August: Reward Shaping and Improved Waypoint Tracking

Work Carried Out

In August, I improved the initial RL implementation and refined the policy through reward shaping to achieve smoother waypoint following. I updated the setup so the quadrotor could follow waypoints continuously without stopping at intermediate points by modifying the state space and reward function.

The state space was expanded to a 20-dimensional vector using scaled position, velocity, attitude, and body rates, together with the relative position to the current and next waypoint and a desired final yaw target. To improve generalization, waypoint trajectories were generated from line, curve, and helix paths.

The reward design was updated to encourage tighter tracking and better final behavior. This included a stronger position-error penalty while keeping velocity and rate penalties for smooth motion. A large reward was given at each waypoint. After reaching the final waypoint, additional rewards encouraged a smooth stop with low velocity, alignment to the target yaw, and maintaining a stable, level attitude for a short hold period. Crash and out-of-bounds penalties were kept unchanged.

I trained multiple policies and analyzed reward progression to identify the best-performing model. I also plotted key dynamic parameters such as position, angular velocity, roll, pitch, yaw, linear acceleration, forces, and torques to better understand system behavior.

Content image

3D flight path while tracking a single waypoint using the best-performing RL checkpoint (dashed: executed path history).

Content image

Time-series of quadrotor states and control outputs for the same single-waypoint flight path shown above, generated using the best performing RL checkpoint.

Problems Encountered

The main challenge was selecting the best trained policy among multiple training runs.

Solutions / How Issues Were Addressed

I trained up to 15 million time steps and saved checkpoints every 100,000 steps. Using TensorBoard, I compared cumulative reward trends and selected the policy with the highest overall performance and most consistent improvement.

July 2025

July: RL Foundations & Initial PPO Waypoint Tracking

Work Carried Out

In July, I focused on building a strong theoretical and practical foundation in Reinforcement Learning (RL). I followed a YouTube series on RL fundamentals and completed an Udemy course to strengthen core concepts and implementation details. I also reviewed four research papers on RL-based control for aerial manipulators to understand prior work, common challenges, and evaluation practices.

In parallel, I studied quadrotor dynamics and implemented custom RL environments using the Gymnasium library. I developed an initial quadcopter environment and trained a PPO (Proximal Policy Optimization) agent to perform a simple waypoint-following task in a Python-based simulation.

As part of this implementation, I built an RL-based controller for autonomous navigation with a focus on training stability. The environment uses scaled observation states to improve convergence during PPO training. The state space was defined as a 17-dimensional vector including position, velocity, attitude (quaternion), body rates, relative position to the current waypoint, and a final-waypoint flag.

The reward function was designed to encourage stable and goal-directed motion. It included a distance-to-waypoint penalty, velocity and body-rate penalties to promote smooth flight, and a time-step penalty to encourage faster completion.

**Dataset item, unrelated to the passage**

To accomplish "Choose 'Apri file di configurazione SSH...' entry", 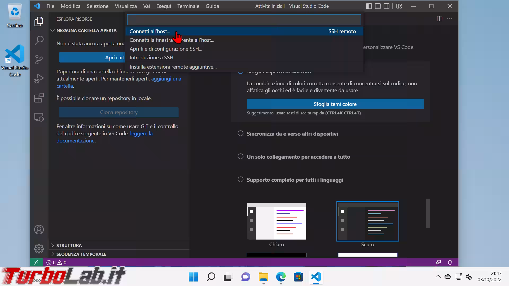I will click(x=166, y=49).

Progress rewards and waypoint-arrival bonuses were added to guide the agent through the path, along with a final stopping bonus based on low linear and angular speed. Strong penalties were applied for crashes to discourage unsafe behavior.

Additionally, I researched different simulation tools and their requirements, including AirSim, Isaac Sim, and PyBullet, to evaluate potential alternatives to Gazebo for future integration and testing.

Problems Encountered

The main challenge was the absence of a complete simulation environment for realistic testing. This slowed down early experimentation and iteration.

How I Addressed the Issues

As a temporary solution, I used a Python-based quadrotor simulator from GitHub to validate and debug the PPO training pipeline. This enabled faster iteration and helped confirm that the environment design and training setup were working correctly.